MALINKY: FAR BETTER DAYS

MALINKY MUSIC

Rating: ****

After something of a hiatus, this premier Scots folk quartet returns with a vengeance, with an admirably crafted album of songs largely of North-East provenance, gleaned from such sterling sources as Jeannie Robertson and the Greig-Duncan Collection.

Fine, clear singing from Fiona Hunter, Steve Byrne and Mark Dunlop is accompanied by fiddle, bouzouki, harmonica and Mike Vass’s fiddle and tenor guitar, effectively carrying the songs without obscuring them. Jaunty numbers such as Tarves Parish or the bothy ballad The Term Time are driven with smeddum, and Dunlop gives a nice lilt to Long Cookstown, a version of Nancy Whiskey from his native Ulster.

Byrne’s version of The Twa Sisters is heralded by the dramatically signalling strains of Mike Vass’s fiddle, while other “muckle sangs” include Hunter’s telling of The Bonnie Hoose of Airlie, while the standout track has to be a superb rendition by Hunter of the ballad My Son David, poised, stark and accompanied only by harmonium drone and a cappella harmonies.
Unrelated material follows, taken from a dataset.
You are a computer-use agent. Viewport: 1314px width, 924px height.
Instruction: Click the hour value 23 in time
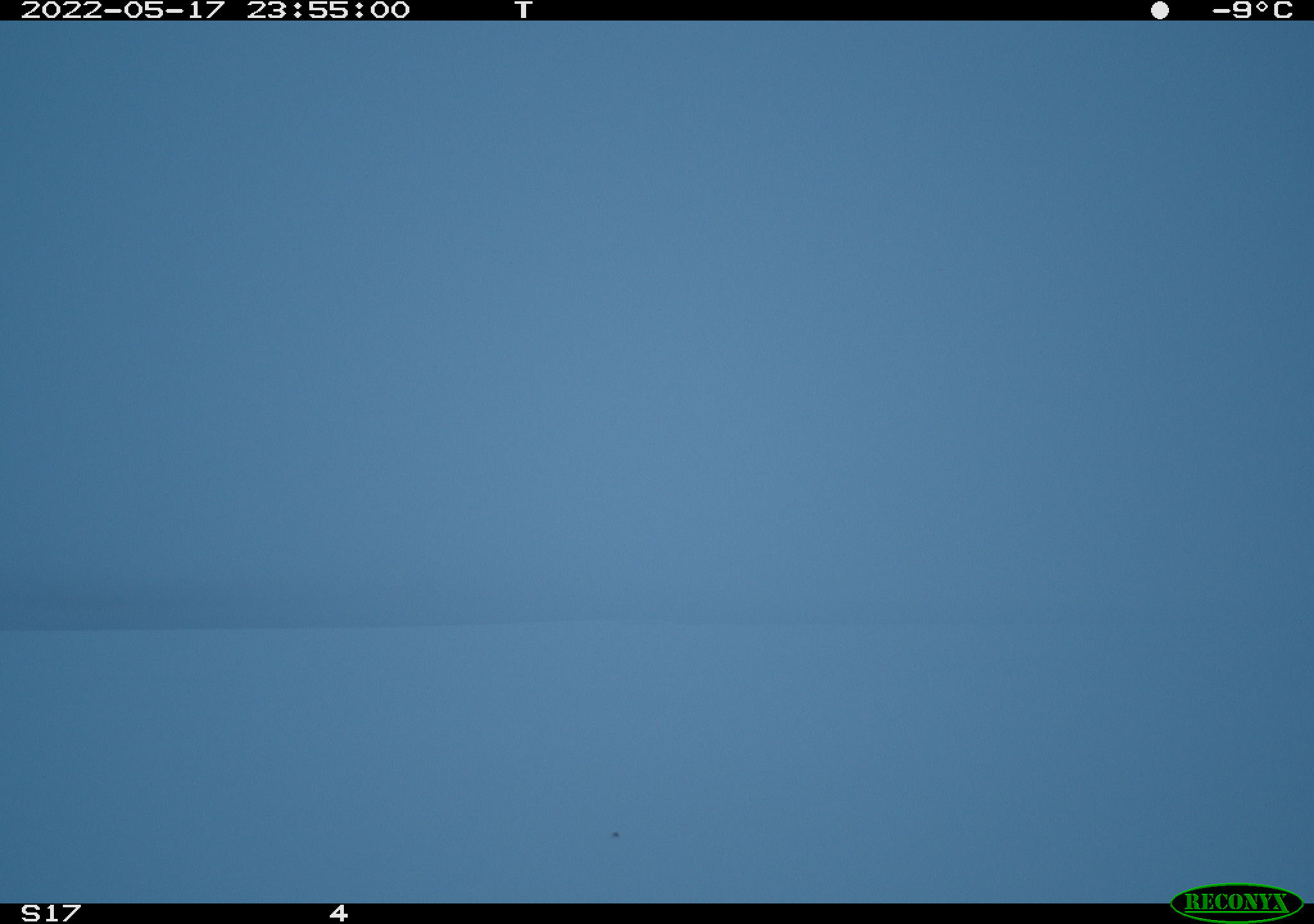pyautogui.click(x=266, y=10)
JIM GILCHRIST

JAZZ

Andy Sheppard Quartet: Surrounded by Sea

ECM Records

Rating: ****

The saxophonist has added Norwegian guitarist Eivind Aarset’s richly layered guitar and electronics to his earlier Trio Libero line up featuring bassist Michel Benita and drummer Sebastian Rochford, and with impressive results.

The centrepiece of the disc is a three-part take on the Gaelic tune Aoidh, Na Dean Cadal Idir, rescued from a proposed project with Scottish singer Julie Fowlis that did not come to fruition.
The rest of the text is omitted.